### YOUR INSTRUCTIONS
Copy out only the lines running from the one that contains "Click the LG XBOOM Go logo text" through the end of the listing. Pictures stay out.

### INPUT RECORDS
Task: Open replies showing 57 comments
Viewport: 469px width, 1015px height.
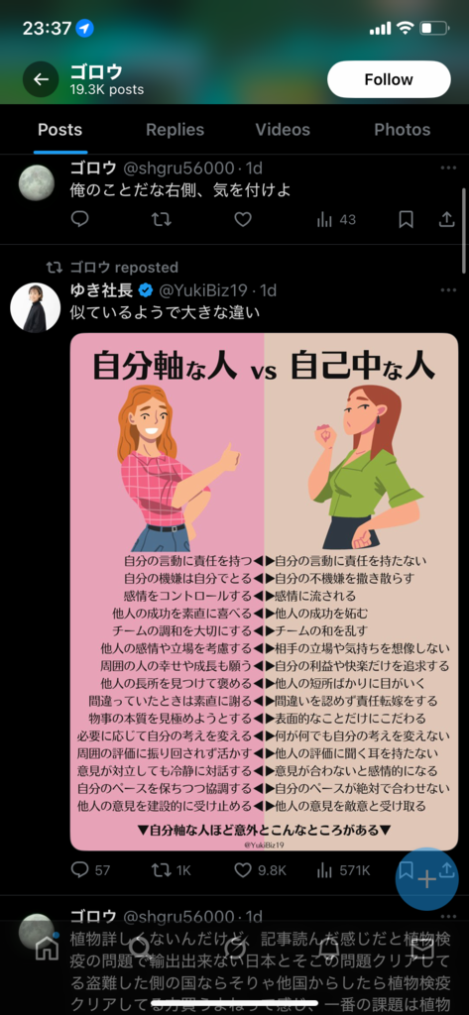Action: click(90, 870)
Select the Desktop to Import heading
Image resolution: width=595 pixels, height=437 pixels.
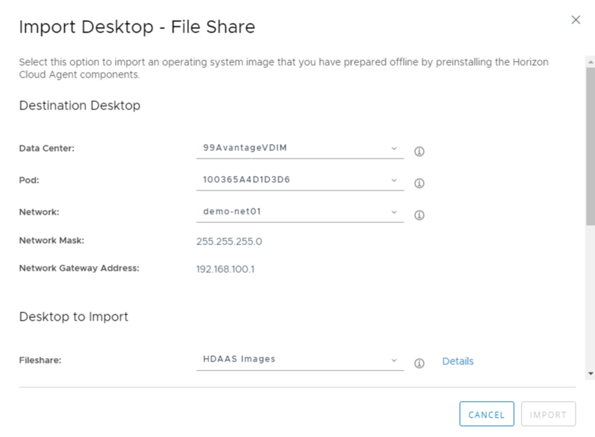[73, 316]
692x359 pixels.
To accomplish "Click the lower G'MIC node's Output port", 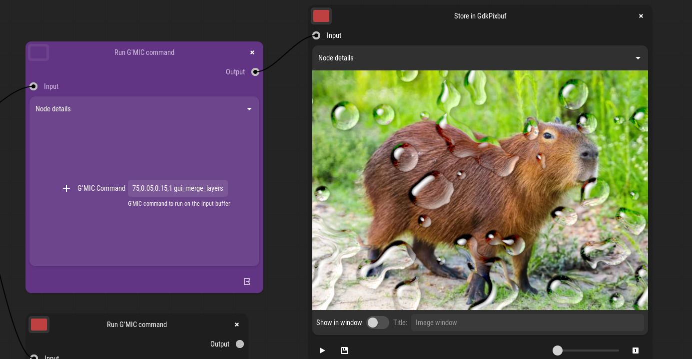I will pyautogui.click(x=240, y=344).
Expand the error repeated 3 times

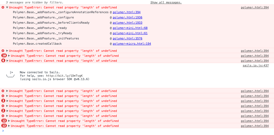pyautogui.click(x=7, y=101)
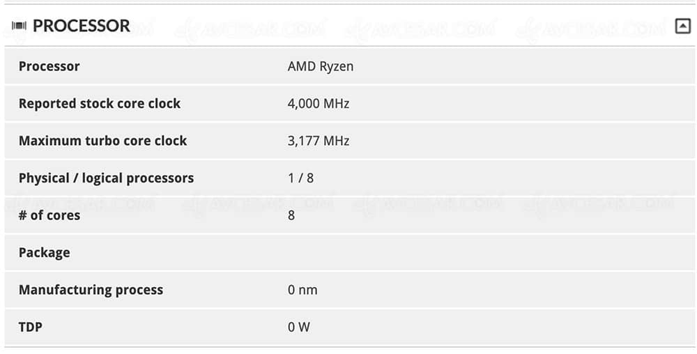
Task: Click the 1 / 8 processors value
Action: 300,178
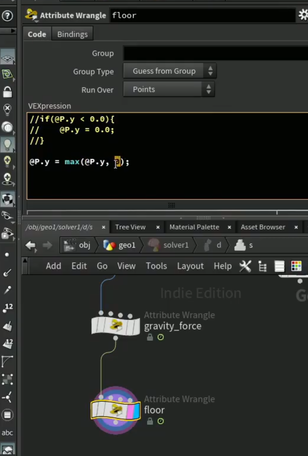Open the Run Over Points dropdown
This screenshot has height=456, width=308.
tap(169, 89)
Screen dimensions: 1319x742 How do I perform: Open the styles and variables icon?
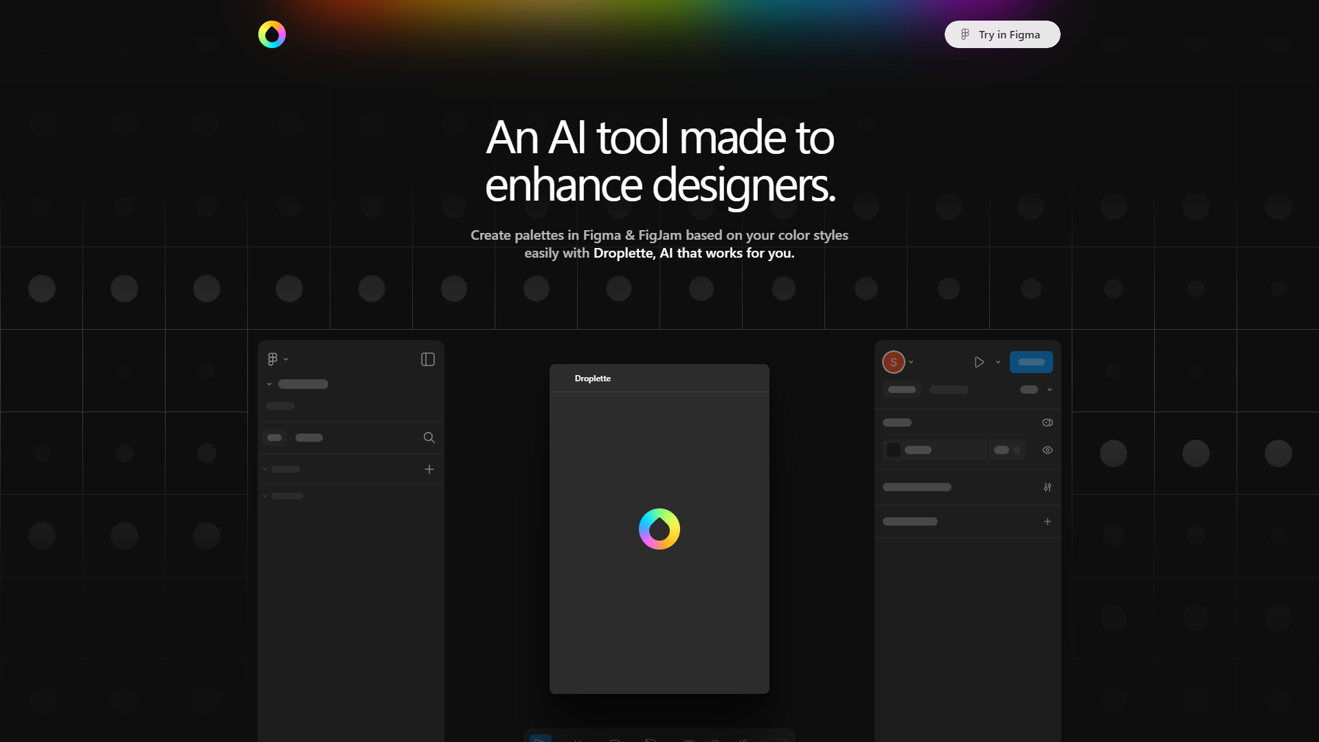click(1048, 423)
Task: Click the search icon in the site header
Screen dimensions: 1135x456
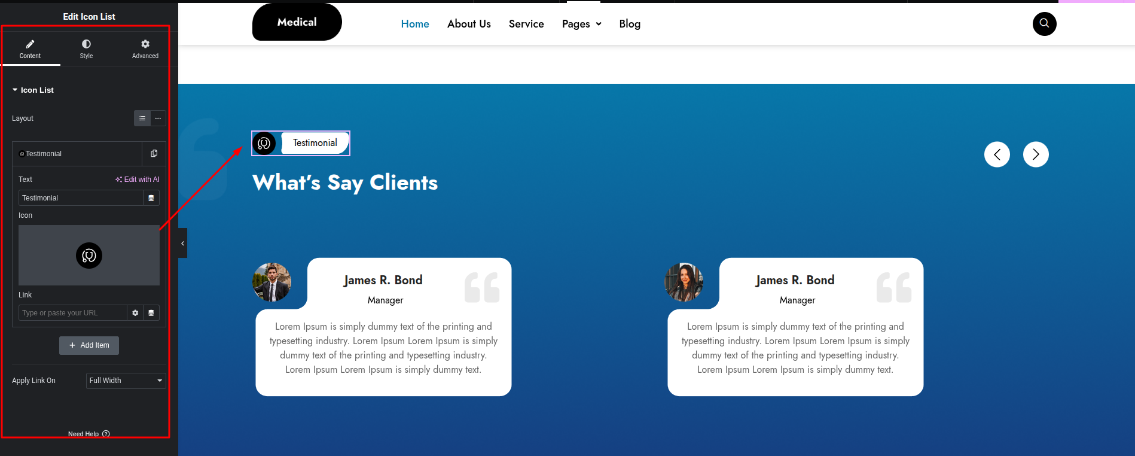Action: tap(1044, 24)
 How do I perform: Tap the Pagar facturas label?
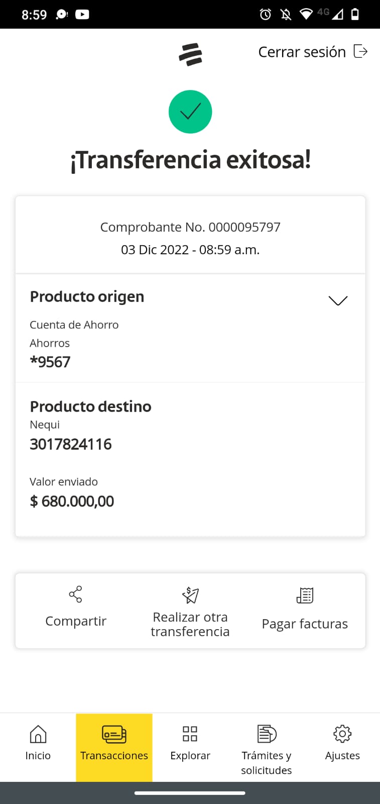[x=305, y=624]
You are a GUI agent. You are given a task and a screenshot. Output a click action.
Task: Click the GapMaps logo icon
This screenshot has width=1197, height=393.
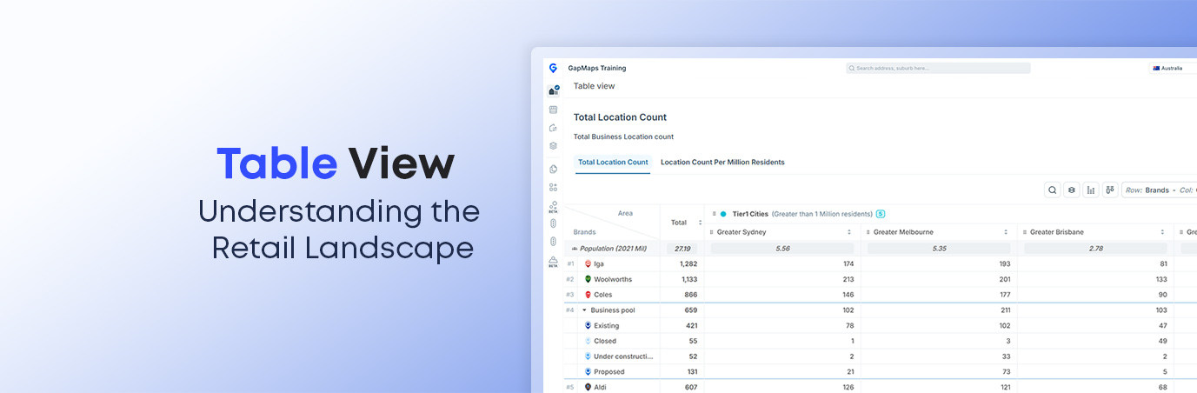click(553, 68)
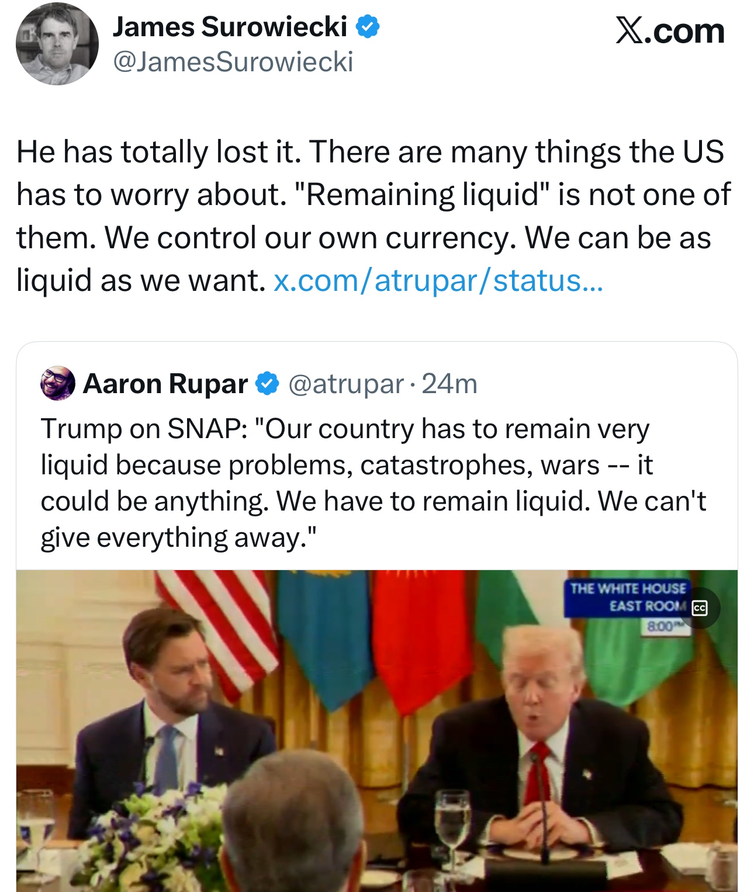Visit the @JamesSurowiecki handle
The image size is (754, 892).
click(x=233, y=62)
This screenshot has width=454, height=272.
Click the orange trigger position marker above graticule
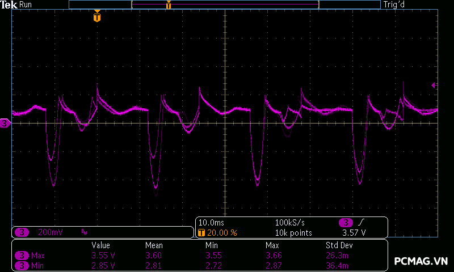click(97, 16)
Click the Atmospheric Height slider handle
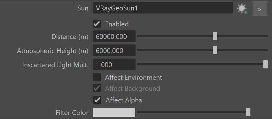 [215, 50]
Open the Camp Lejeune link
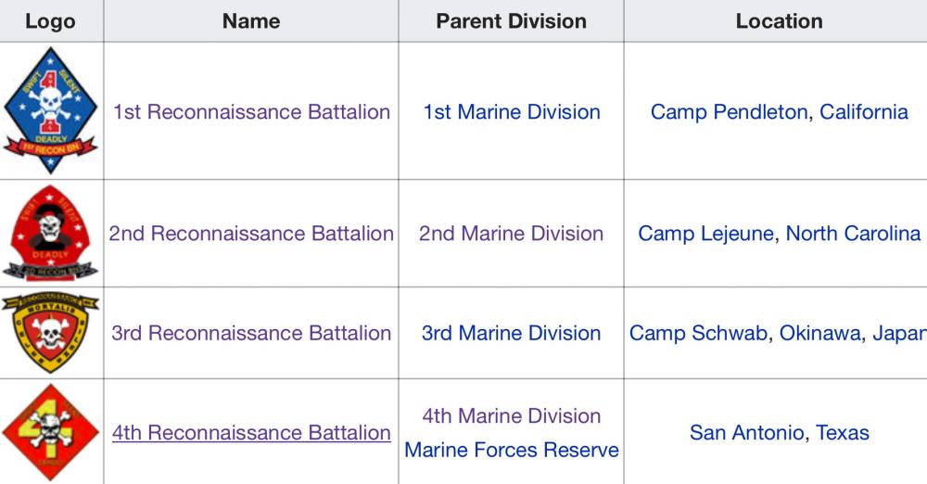Image resolution: width=927 pixels, height=484 pixels. [x=705, y=234]
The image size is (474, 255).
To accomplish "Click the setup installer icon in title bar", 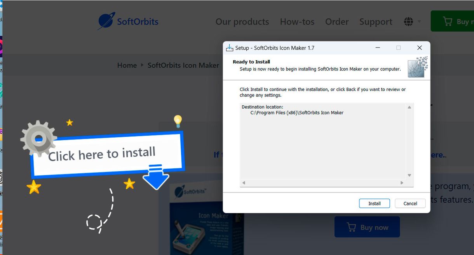I will coord(230,48).
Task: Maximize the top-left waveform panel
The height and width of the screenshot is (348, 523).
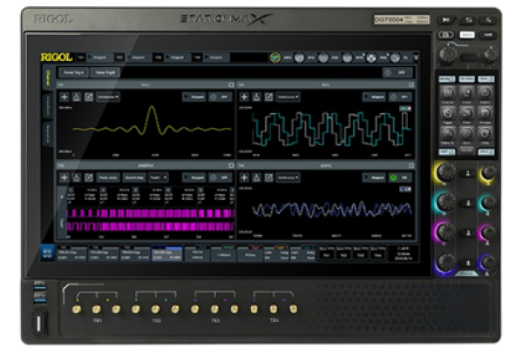Action: [x=231, y=85]
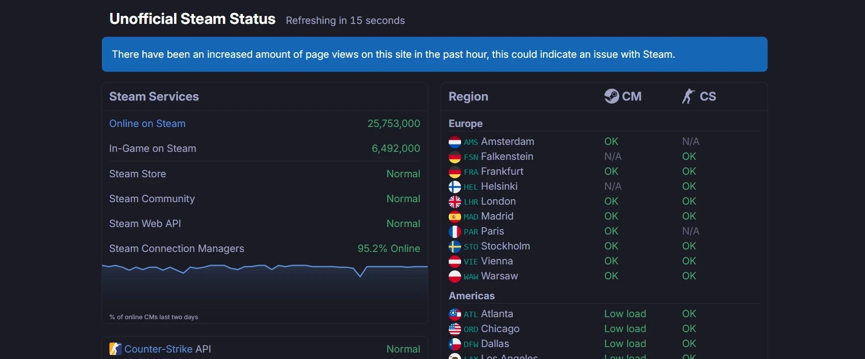Screen dimensions: 865x359
Task: Click the Texas flag beside Dallas
Action: pyautogui.click(x=455, y=344)
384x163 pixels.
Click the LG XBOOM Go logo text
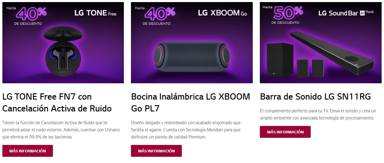(x=223, y=13)
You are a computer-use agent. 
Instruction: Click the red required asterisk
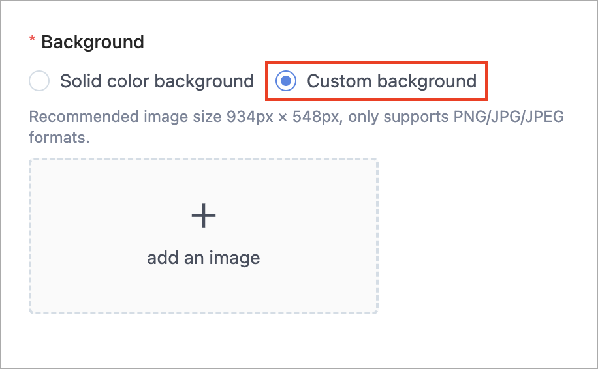[33, 39]
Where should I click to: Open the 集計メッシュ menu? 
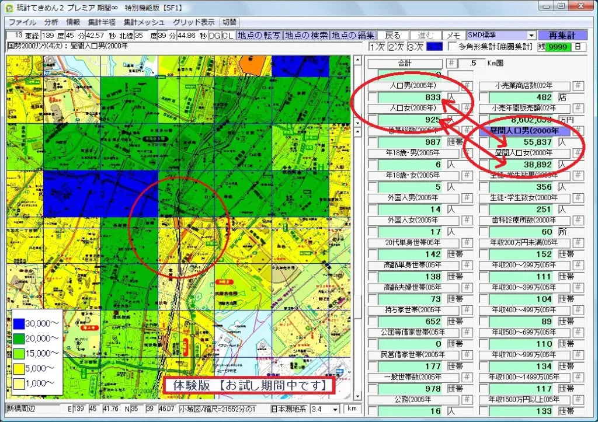pyautogui.click(x=144, y=22)
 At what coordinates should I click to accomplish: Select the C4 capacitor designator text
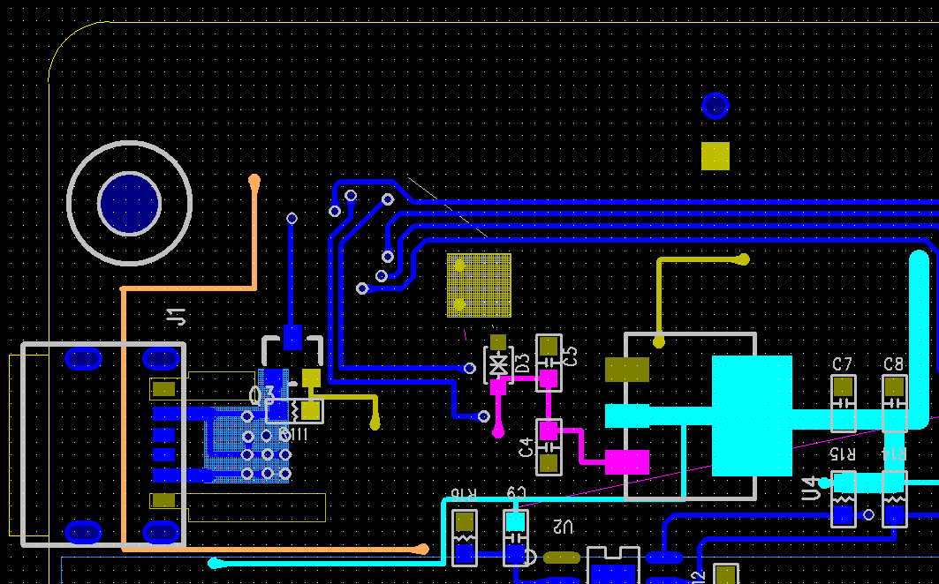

### RESULT OF THIS EXERCISE
Click the LG XBOOM Go logo text
(x=223, y=13)
You are a computer-use agent. 
Instruction: Click the red required asterisk
[33, 39]
Where should I click to: Open the 集計メッシュ menu? 
pyautogui.click(x=144, y=22)
 At what coordinates should I click to accomplish: Select the C4 capacitor designator text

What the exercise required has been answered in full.